### Task to carry out
Below is a set of records. Please retype every one exactly.

[[ Information supplied, beginning ]]

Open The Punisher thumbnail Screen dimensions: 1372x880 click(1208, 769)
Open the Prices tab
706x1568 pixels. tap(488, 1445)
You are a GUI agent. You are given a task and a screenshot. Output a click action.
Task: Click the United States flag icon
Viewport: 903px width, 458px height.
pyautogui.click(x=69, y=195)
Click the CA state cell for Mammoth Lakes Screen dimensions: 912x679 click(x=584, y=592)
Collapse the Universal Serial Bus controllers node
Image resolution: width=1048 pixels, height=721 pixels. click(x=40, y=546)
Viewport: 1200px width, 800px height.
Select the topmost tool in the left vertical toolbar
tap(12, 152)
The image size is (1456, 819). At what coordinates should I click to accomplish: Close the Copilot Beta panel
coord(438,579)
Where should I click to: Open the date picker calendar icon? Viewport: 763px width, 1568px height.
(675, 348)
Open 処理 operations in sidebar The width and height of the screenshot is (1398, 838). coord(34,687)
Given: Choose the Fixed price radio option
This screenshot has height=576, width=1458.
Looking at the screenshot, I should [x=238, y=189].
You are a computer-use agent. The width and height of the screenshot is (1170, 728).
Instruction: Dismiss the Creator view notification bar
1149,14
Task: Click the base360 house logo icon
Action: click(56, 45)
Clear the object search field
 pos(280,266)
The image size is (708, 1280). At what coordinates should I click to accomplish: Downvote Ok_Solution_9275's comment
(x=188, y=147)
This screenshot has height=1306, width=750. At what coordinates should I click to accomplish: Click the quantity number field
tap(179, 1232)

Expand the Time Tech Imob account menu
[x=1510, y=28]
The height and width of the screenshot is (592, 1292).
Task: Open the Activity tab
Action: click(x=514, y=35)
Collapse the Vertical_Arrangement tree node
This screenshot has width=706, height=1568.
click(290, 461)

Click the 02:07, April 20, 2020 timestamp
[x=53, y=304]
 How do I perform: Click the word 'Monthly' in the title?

[[ Information supplied, end ]]

### Worked solution
Open The Punisher thumbnail Screen dimensions: 1372x880 click(1208, 769)
Open the Prices tab
706x1568 pixels. tap(488, 1445)
You are a GUI agent. You are given a task and a screenshot. Output a click action.
Task: Click the United States flag icon
Viewport: 903px width, 458px height.
pyautogui.click(x=69, y=195)
Click the CA state cell for Mammoth Lakes Screen dimensions: 912x679 click(x=584, y=592)
Collapse the Universal Serial Bus controllers node
Image resolution: width=1048 pixels, height=721 pixels. click(x=40, y=546)
Viewport: 1200px width, 800px height.
Select the topmost tool in the left vertical toolbar
tap(12, 152)
The image size is (1456, 819). At what coordinates should I click to accomplish: Close the Copilot Beta panel
coord(438,579)
Where should I click to: Open the date picker calendar icon? Viewport: 763px width, 1568px height.
(675, 348)
Open 処理 operations in sidebar The width and height of the screenshot is (1398, 838). coord(34,687)
Given: Choose the Fixed price radio option
This screenshot has height=576, width=1458.
Looking at the screenshot, I should [x=238, y=189].
You are a computer-use agent. The width and height of the screenshot is (1170, 728).
Instruction: Dismiss the Creator view notification bar
1149,14
Task: Click the base360 house logo icon
Action: click(56, 45)
Clear the object search field
 pos(280,266)
The image size is (708, 1280). At what coordinates should I click to accomplish: Downvote Ok_Solution_9275's comment
(x=188, y=147)
This screenshot has height=1306, width=750. At what coordinates should I click to accomplish: Click the quantity number field
tap(179, 1232)

Expand the Time Tech Imob account menu
[x=1510, y=28]
The height and width of the screenshot is (592, 1292).
Task: Open the Activity tab
Action: click(x=514, y=35)
Collapse the Vertical_Arrangement tree node
This screenshot has width=706, height=1568.
click(290, 461)

Click the 02:07, April 20, 2020 timestamp
[x=53, y=304]
 How do I perform: Click the word 'Monthly' in the title?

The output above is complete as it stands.